= INSTRUCTIONS =
a – Please return the passage of the Stan model generator post between "Modularity via a" and "the near term.", inclusive, word for word.
b – Take the post on modularizing Stan models with a code generator further, starting after its last sentence.

Modularity via a Stan model generator

This is a proposal for a large scale refactor that is not part of the current MVP development timeline. It will need substantially more discussion and potentially significantly more resources than we currently have. I’ll update this initial post with more detail in the near term.

The current Stan model implementation is built in a similar way to rstanarm in that it is monolithic and all components are integrated but optional. This is nice as it gives a single model to compile and makes it easier for us to avoid duplicating code. However, it makes it much harder for contributors to add components without a very relatively good understanding of the majority of the model components, this is particularly true in the likelihood. It also makes it harder (but not impossible) to reuse model elements elsewhere. We have tried to deal with this issue by making the code very functional but clearly more needs to done.

Another design option is to use a Stan generating approach (with this being generalisable to other backends). An example of this is brms. This could be a complete custom implementation or it could make use of brms functionality (which could replace much or all of our current formula code).

Making use of brms is ideal as so much great work has already been done. However there are several issues with this. One is that it makes it harder to change backends though this is of course a stretch goal. Another is that it is difficult. I have tried historically two approaches:

  • Using the custom code interface in brms
  • Generating Stan code with brms and then modifying it

Both of these turned out to be quite hard. The first gave a restricted subset of models and was quite hard to understand (maybe again restricting contributors and reuse). It needed significantly more effort than I had available to me to make it work. It would also likely not be possible to use as much optimisation as we currently have due to package restrictions. The second worked well for individual models but was quite brittle and so hard to generalise into a tool.

= SOURCE DATA =
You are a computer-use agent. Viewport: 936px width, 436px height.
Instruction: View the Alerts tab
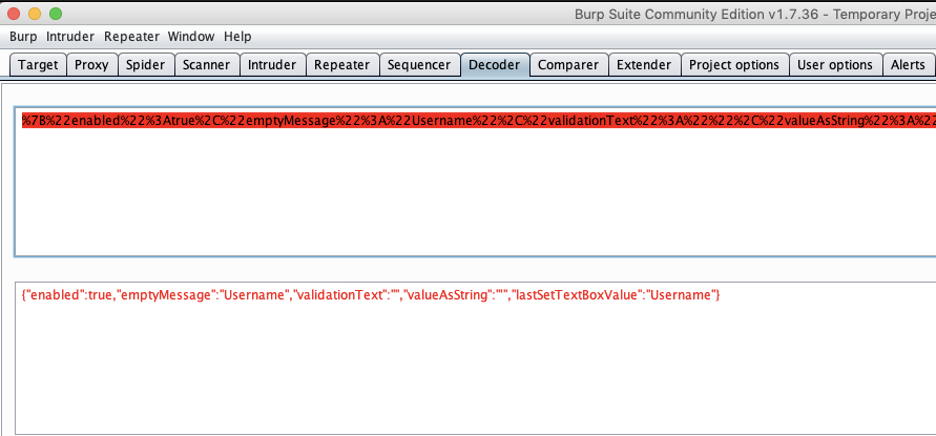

= EXERCISE RESULTS =
a –
Modularity via a Stan model generator

This is a proposal for a large scale refactor that is not part of the current MVP development timeline. It will need substantially more discussion and potentially significantly more resources than we currently have. I’ll update this initial post with more detail in the near term.

b –
Going for a custom Stan generator is perhaps the easiest option. I have a partial prototype for this but it is again non-trivial to make it work well and to be easy to use. In many ways it is a domain independent project so ideally it would be dealt with by others in the Stan community with more resources but I haven’t seen much happening in this direction.

An alternative to this project is changing completely to a different backend as the primary modelling option. Other potential tooling, mostly in python and Julia, have much richer programming tools available to them and so could be a better option for an easy to use modular library of infectious disease model components.

A smaller scale project but one that would still have much value is integrating tools from brms or similar packages to manage elements of our formula interface and potential Stan code. This would make a future switch to a model generator easier and potentially help us add useful features such as Gaussian processes which otherwise we will have to implement ourselves and this is non-trivial.

I’m very interested to hear what people think about this, why it doesn’t exist elsewhere and potential options for making it happen.